→ About this exercise
Count the lines of data below that include "field". Provide only the number.

→ The input
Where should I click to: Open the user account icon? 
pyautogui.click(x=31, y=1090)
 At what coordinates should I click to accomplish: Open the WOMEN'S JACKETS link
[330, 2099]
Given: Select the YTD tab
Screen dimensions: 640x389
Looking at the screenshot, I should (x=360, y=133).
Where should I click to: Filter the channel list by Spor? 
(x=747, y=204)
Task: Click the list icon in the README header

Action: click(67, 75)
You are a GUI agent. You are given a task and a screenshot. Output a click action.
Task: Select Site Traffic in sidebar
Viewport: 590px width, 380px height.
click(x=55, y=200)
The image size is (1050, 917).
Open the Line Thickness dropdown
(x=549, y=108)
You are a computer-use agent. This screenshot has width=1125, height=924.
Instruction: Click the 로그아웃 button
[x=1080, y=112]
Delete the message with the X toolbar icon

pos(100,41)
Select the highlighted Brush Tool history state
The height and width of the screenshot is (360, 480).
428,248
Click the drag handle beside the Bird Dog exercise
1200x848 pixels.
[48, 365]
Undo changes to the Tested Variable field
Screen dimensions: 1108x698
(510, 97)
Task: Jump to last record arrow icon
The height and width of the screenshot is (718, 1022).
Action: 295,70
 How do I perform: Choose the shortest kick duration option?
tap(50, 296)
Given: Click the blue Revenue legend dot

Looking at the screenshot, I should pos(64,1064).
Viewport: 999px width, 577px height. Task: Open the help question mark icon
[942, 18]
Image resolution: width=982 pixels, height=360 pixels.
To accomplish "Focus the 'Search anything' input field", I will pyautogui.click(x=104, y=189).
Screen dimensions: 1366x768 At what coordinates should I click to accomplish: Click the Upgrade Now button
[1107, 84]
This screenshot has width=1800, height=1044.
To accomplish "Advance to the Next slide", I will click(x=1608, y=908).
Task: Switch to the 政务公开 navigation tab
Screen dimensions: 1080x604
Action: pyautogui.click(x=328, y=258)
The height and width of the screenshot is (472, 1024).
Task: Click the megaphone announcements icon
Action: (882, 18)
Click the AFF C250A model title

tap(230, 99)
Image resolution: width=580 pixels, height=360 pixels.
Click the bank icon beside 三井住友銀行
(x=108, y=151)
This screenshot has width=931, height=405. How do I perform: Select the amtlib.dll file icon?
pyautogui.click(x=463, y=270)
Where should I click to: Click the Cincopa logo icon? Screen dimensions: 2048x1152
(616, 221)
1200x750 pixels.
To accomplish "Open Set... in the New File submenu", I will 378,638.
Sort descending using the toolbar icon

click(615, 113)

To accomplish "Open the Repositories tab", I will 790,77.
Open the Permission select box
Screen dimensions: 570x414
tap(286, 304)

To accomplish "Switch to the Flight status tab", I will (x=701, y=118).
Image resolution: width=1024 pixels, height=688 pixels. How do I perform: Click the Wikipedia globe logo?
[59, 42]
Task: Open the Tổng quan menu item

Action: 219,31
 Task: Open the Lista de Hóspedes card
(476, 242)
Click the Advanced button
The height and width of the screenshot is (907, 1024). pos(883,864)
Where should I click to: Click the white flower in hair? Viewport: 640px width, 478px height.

→ Completed exercise
2